▶ WHAT TO DO:
Reproduce each of the following records verbatim, line for line.

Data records
## Begin

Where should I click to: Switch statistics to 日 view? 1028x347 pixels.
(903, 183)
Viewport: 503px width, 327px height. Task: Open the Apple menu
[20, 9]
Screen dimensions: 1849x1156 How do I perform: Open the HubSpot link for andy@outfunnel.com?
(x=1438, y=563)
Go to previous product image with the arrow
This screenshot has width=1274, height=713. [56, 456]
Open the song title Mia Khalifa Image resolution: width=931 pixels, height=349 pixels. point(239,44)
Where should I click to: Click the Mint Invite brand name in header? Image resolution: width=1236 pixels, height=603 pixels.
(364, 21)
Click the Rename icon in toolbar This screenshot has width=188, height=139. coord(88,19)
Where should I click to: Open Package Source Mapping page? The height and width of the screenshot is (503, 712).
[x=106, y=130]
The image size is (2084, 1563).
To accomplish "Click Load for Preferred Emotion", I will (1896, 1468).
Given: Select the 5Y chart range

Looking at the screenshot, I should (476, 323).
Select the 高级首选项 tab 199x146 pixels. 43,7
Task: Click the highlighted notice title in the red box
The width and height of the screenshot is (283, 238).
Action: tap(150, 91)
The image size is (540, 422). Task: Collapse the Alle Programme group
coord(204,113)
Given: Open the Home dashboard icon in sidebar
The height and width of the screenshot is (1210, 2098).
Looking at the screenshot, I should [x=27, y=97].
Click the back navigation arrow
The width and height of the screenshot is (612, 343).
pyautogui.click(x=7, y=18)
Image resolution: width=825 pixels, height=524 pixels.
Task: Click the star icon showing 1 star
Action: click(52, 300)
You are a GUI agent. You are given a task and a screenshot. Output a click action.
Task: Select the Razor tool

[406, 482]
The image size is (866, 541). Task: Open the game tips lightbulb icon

## End

▶ CORRECT RESPONSE:
Where should I click to: Switch statistics to 日 view? 1028x347 pixels.
(903, 183)
Viewport: 503px width, 327px height. Task: Open the Apple menu
[20, 9]
Screen dimensions: 1849x1156 How do I perform: Open the HubSpot link for andy@outfunnel.com?
(x=1438, y=563)
Go to previous product image with the arrow
This screenshot has width=1274, height=713. [56, 456]
Open the song title Mia Khalifa Image resolution: width=931 pixels, height=349 pixels. point(239,44)
Where should I click to: Click the Mint Invite brand name in header? Image resolution: width=1236 pixels, height=603 pixels.
(364, 21)
Click the Rename icon in toolbar This screenshot has width=188, height=139. coord(88,19)
Where should I click to: Open Package Source Mapping page? The height and width of the screenshot is (503, 712).
[x=106, y=130]
The image size is (2084, 1563).
To accomplish "Click Load for Preferred Emotion", I will (1896, 1468).
Given: Select the 5Y chart range

Looking at the screenshot, I should (476, 323).
Select the 高级首选项 tab 199x146 pixels. 43,7
Task: Click the highlighted notice title in the red box
The width and height of the screenshot is (283, 238).
Action: tap(150, 91)
The image size is (540, 422). Task: Collapse the Alle Programme group
coord(204,113)
Given: Open the Home dashboard icon in sidebar
The height and width of the screenshot is (1210, 2098).
Looking at the screenshot, I should [x=27, y=97].
Click the back navigation arrow
The width and height of the screenshot is (612, 343).
pyautogui.click(x=7, y=18)
Image resolution: width=825 pixels, height=524 pixels.
Task: Click the star icon showing 1 star
Action: click(52, 300)
You are a GUI agent. You are given a task and a screenshot. Output a click action.
Task: Select the Razor tool

[406, 482]
The image size is (866, 541). Task: Open the game tips lightbulb icon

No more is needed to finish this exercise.